Mayor of Prayagraj
- In office 7 July 2012 – 2023
- Preceded by: Ch.Jitendra Nath Singh
- Succeeded by: Ganesh Kesarwani

Personal details
- Party: Bharatiya Janata Party
- Spouse: Nand Gopal Gupta (m. 1995)
- Education: Graduate

= Abhilasha Gupta =

Indian politician

Abhilasha Gupta Nandi is a politician from Prayagraj, Uttar Pradesh, India. She was mayor of the Prayagraj Municipal Corporation from 2012 to 2023.

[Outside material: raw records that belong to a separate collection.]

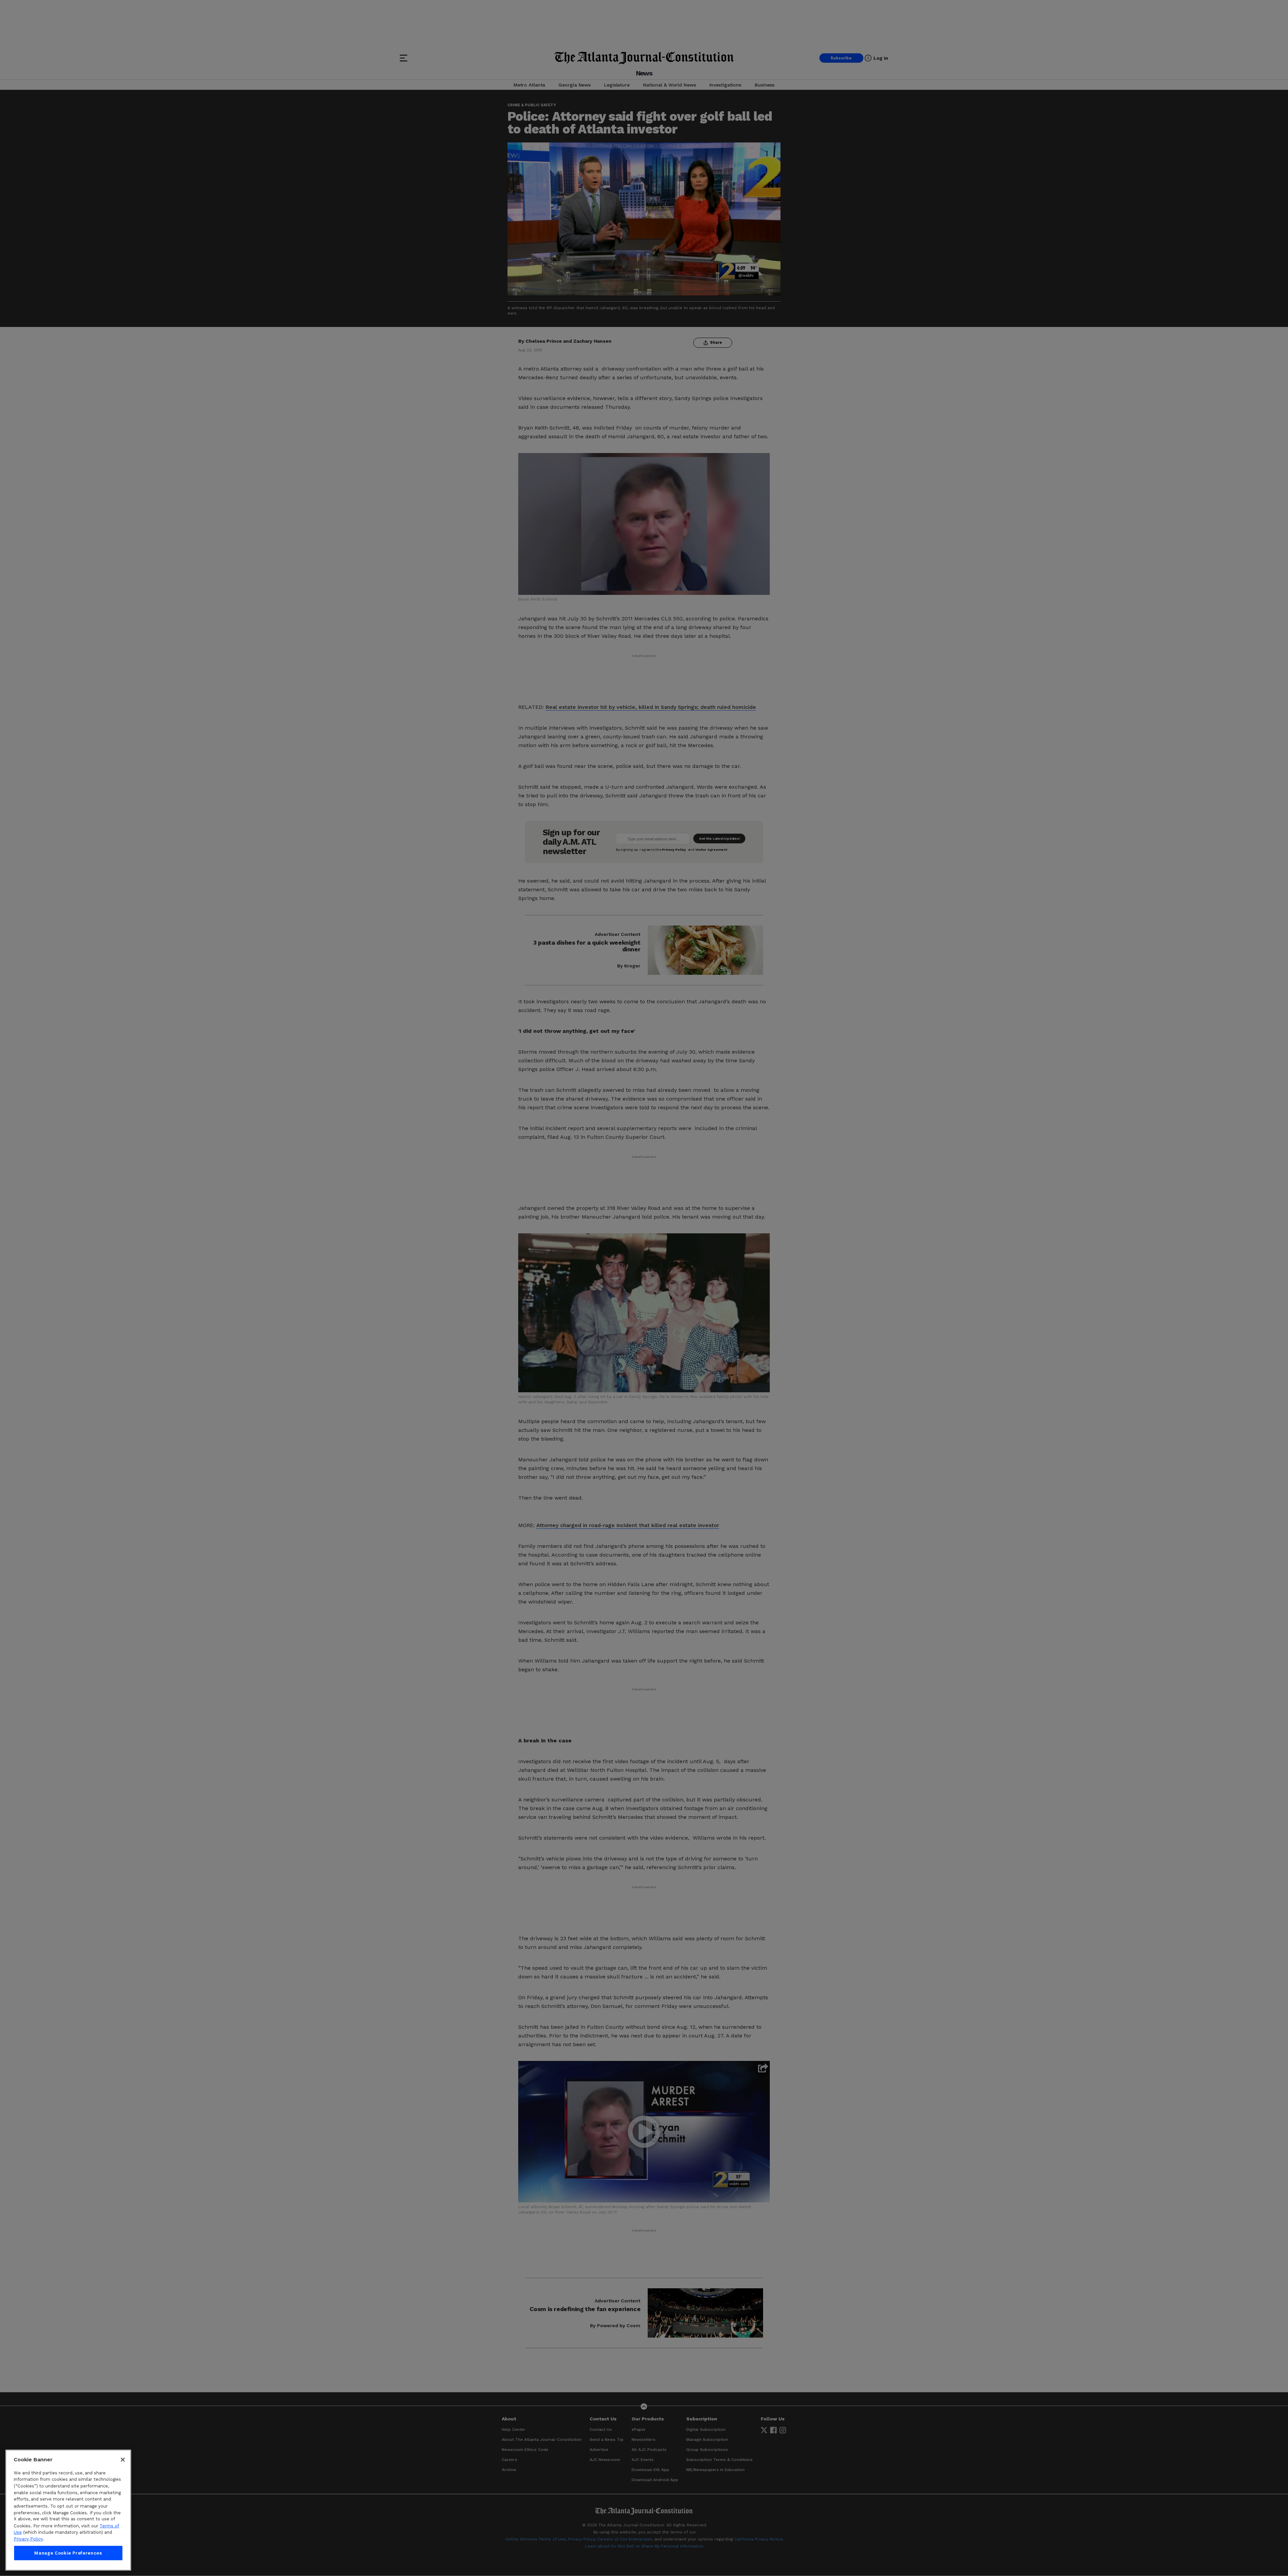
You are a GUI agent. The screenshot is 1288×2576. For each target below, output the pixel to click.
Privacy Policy (28, 2538)
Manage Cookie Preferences (68, 2553)
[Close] (122, 2459)
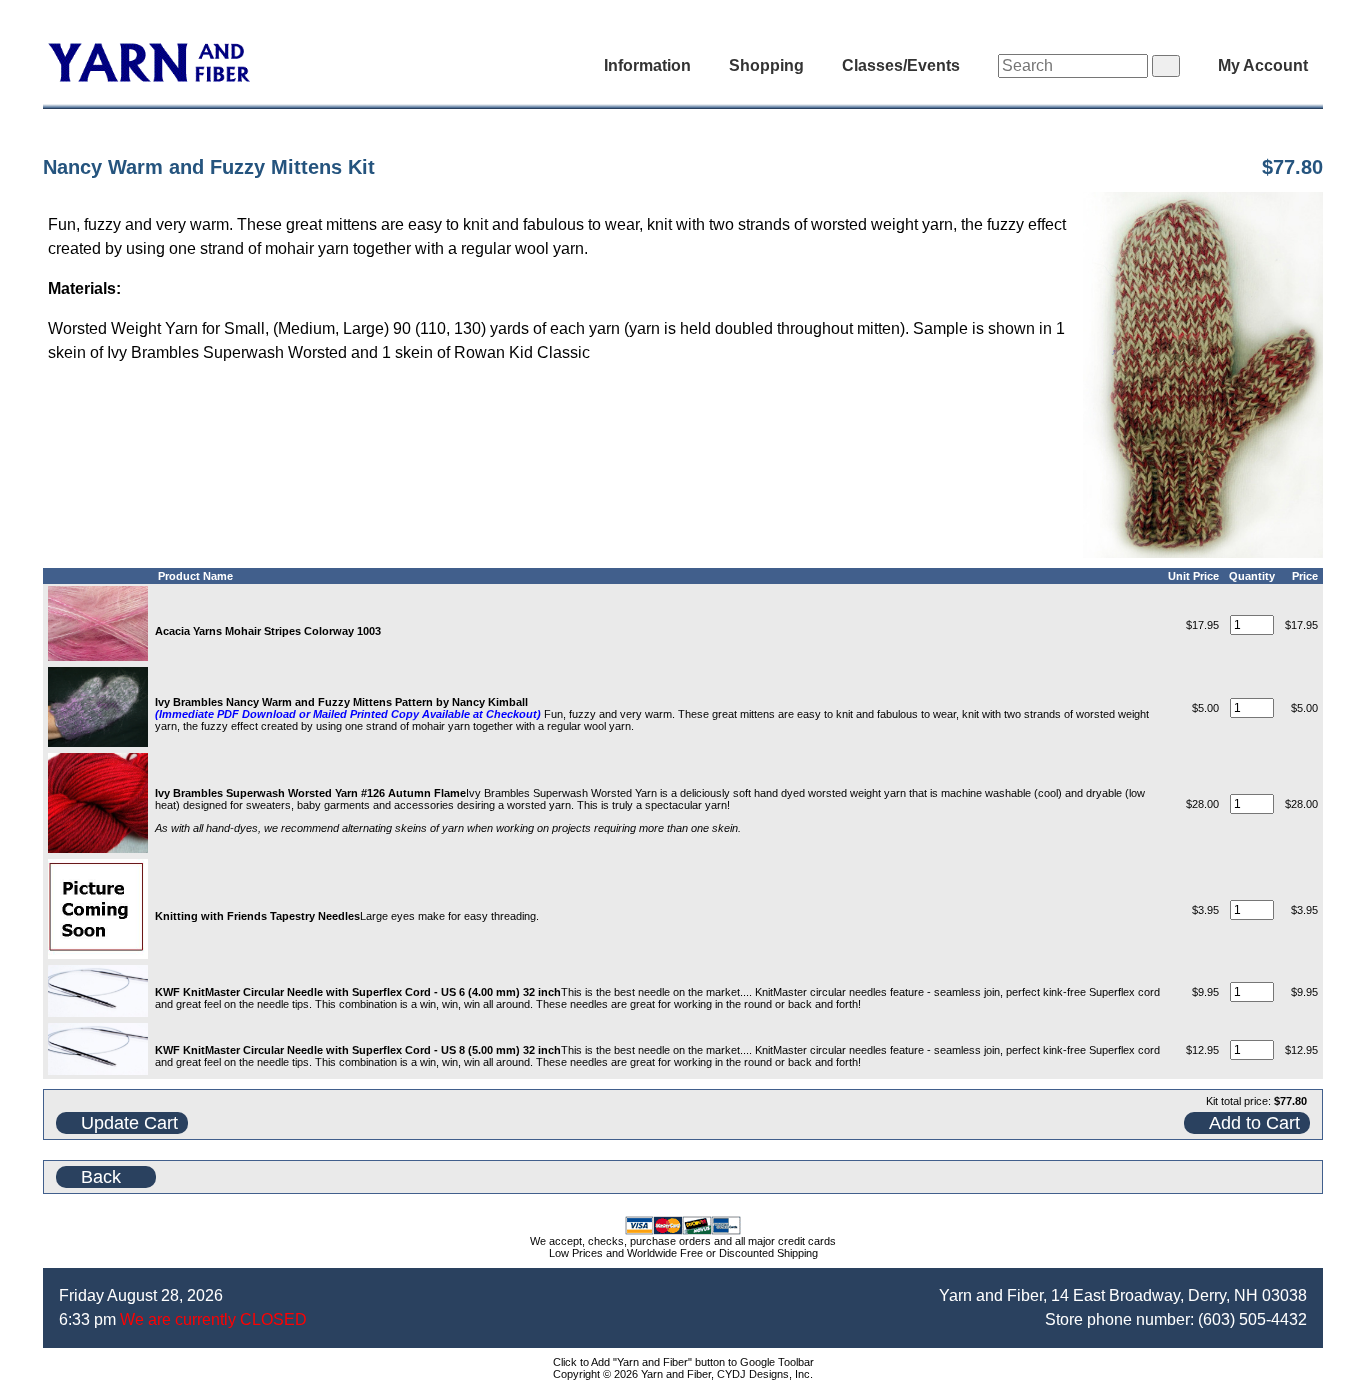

She was elected mayor on 7 July 2012, becoming the youngest person to have been elected to the post. In the 2012 Mayoral election, she defeated her nearest rival Kamla Singh of the BJP by a comprehensive margin of more than 69,000 votes. She is married to Nand Gopal Nandi.

She was arrested on 14 February 2014 in a case related to the alleged violation of the model code of conduct in 2012 civic body polls. Abhilasha and her husband Nand Gopal Nandi who was affiliated with Bahujan Samaj Party, have been expelled from the party for their alleged anti-party activities in a case related to the alleged violation of the model code of conduct in 2012 civic body polls in March, 2014.

She joined the BJP in January, 2017, along with her husband Nand Gopal Nandi.

Gupta comfortably defended her post in the Mayoral elections of 2017, defeating her nearest rival, Samajwadi Party's Vinod Dubey, by more than 63,000 votes.